Initially, the team, working with the international NGO WaterAid India, focused on single-use plastic in the awareness campaign underlining the expedition. Gautam had worked as a banker for five-and-a-half years in London—the city where 2015’s stricter rules saw plastic use plummet by as much as 85%, according to a report in The Guardian. But it was the sight of plastic floating on the river that first led Gautam to conceive of the GangesSUP, “a combination of the novelty of the sport with the desire to explore an imminent and serious environmental issue”, she says on email. In Kolkata, before beginning the last leg to Gangasagar, Gautam expanded on the plastic issue: “Single-use plastic, where they are not recycled or reused, is a bane that can only be changed through the habits of consumers. Where does the plastic go? They go nowhere and stay on in the water or the soil.”
The team started its journey on foot from the river’s origin in Gaumukh, Uttarakhand on 3 October—the furious, rocky and rapid-filled shallow river made it impossible to paddle. The actual SUP activity started from Haridwar on 20 October and they discovered very quickly that the issue of untreated sewage flowing into the river was greater than that of plastic pollution, especially in rural pockets. “Our understanding shifted. Even though plastic and industrial pollution was rampant near the cities, around villages the main issue is that of untreated sewage disposal, contaminating not just the river but also a threat to villagers’ lives.”
A WaterAid India study, for instance, found that an alarming 70% of India’s surface water is polluted due to untreated sewage, while 91% of small towns and villages lack an organized sewage system.

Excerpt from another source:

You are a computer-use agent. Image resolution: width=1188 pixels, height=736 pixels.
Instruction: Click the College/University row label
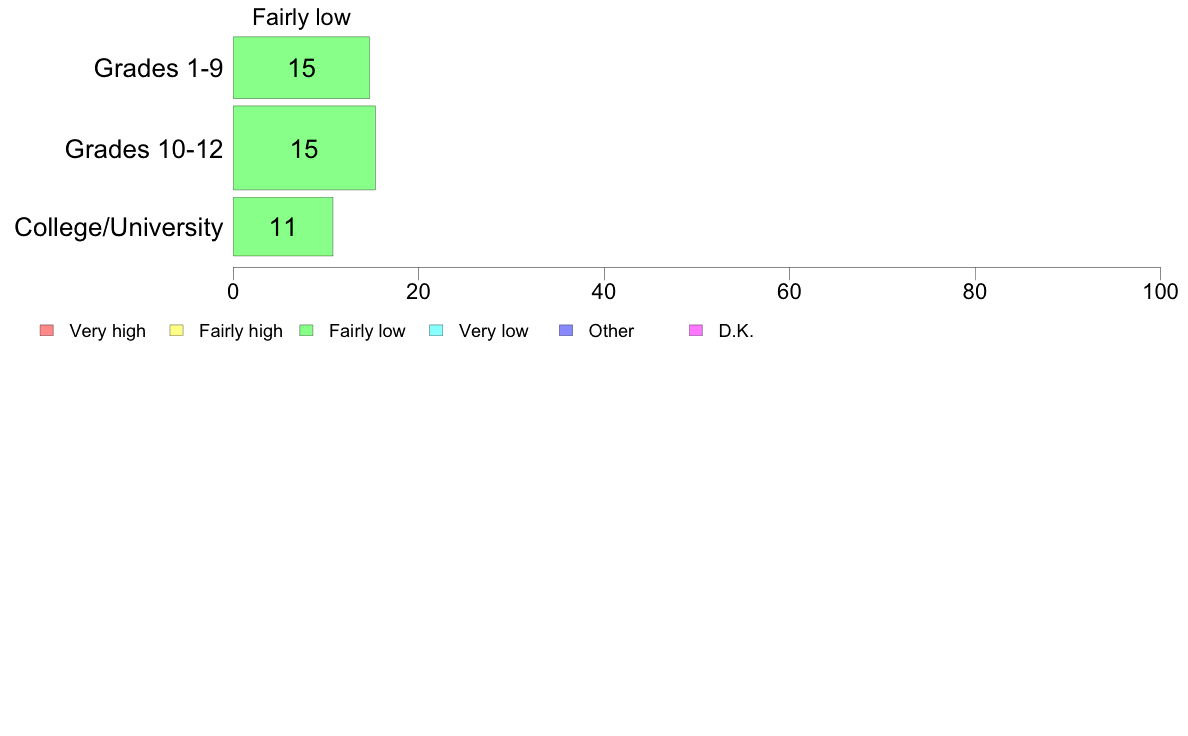click(119, 227)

In towns like Fatehpur (Uttar Pradesh) and Samastipur (Bihar), situated along the river, over 64% and 75% of the households, respectively, didn’t have toilets.

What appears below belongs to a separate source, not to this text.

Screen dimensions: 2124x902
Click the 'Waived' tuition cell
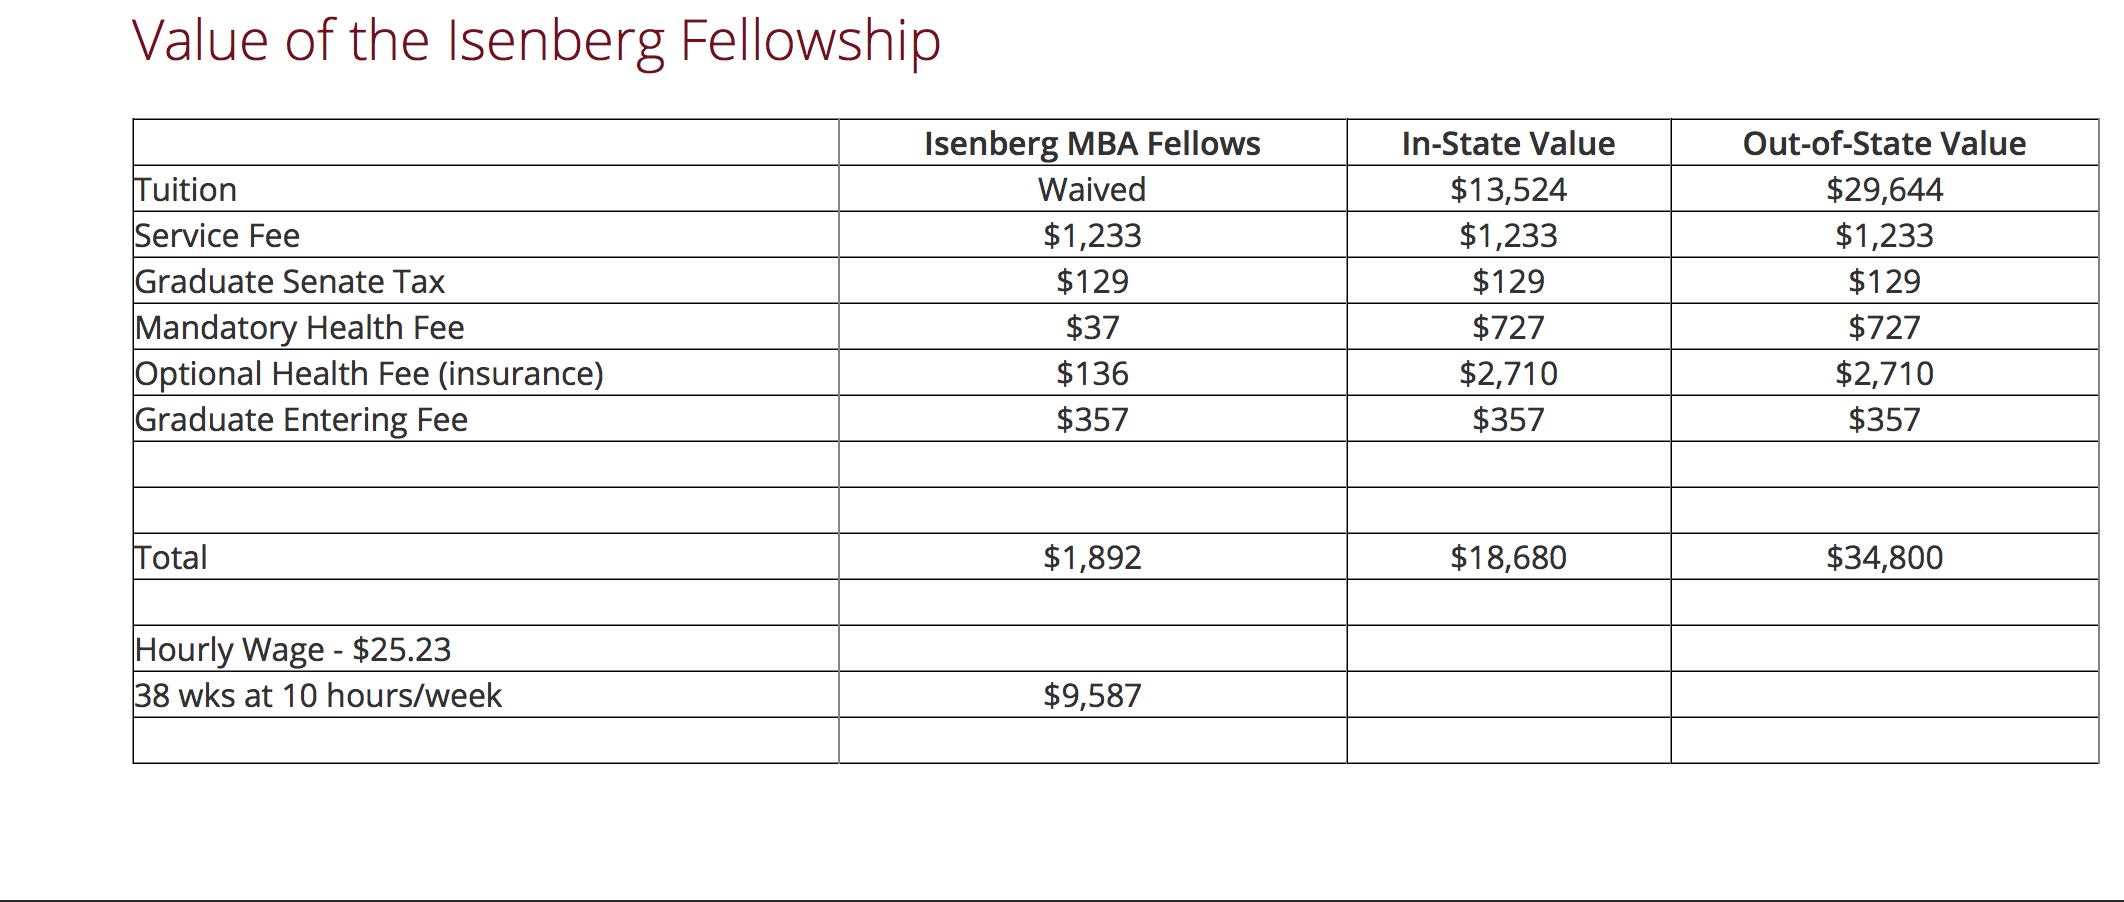pos(1092,190)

“Latrine is not a sexy subject to talk about but it is important. Most villagers relieve themselves around the river and it becomes particularly problematic for rural women, whose security and dignity is compromised,” says Gautam. As a woman, she found the gender disparity harsh, being subjected on multiple occasions to the sight of hundreds lining up to “see a woman paddling in shorts and in the company of men”. The audience, she says, invariably comprised men. The women, restricted to the village precincts, would only speak to Gautam when they had let her into their homes and locked the doors—very rarely in public. “While the love, kindness and reception we got were extraordinary, there were occasions when village women shut their door on my face even before I could speak. Coming from a background of privilege (as I do), the lack of women in public spaces came as a sharp contrast.”
With most villages lacking proper toilets, women are particularly more vulnerable to disease and follow a different diet to avoid the embarrassment of relieving themselves in the open during the day. “The issue of women’s empowerment is tied to that of the river. There have to be systemic changes,” says Gautam.
For while the river cleanses itself during the rainy season, it is unable to do so effectively in other seasons—there isn’t a steady flow from receding Himalayan glaciers, huge volumes of water are diverted through canals for irrigation and industrial use and blocked by dams and barrages. “At many points, even our small boards got stuck. Had we been conducting the GangesSUP around winter, we couldn’t have made much progress beyond Haridwar,” says Gautam.
Throughout the journey, Gautam, who gave up a corporate career in London to pursue her entwined passion for water sports and the environment, felt “like I wanted to kick ass every day”.
“I didn’t know I had this strength in me. London almost feels like a previous life, when I had everything but used to be restless.” Gautam ends with the learning she gained from this expedition: “People see life in the Ganga, and I know why.”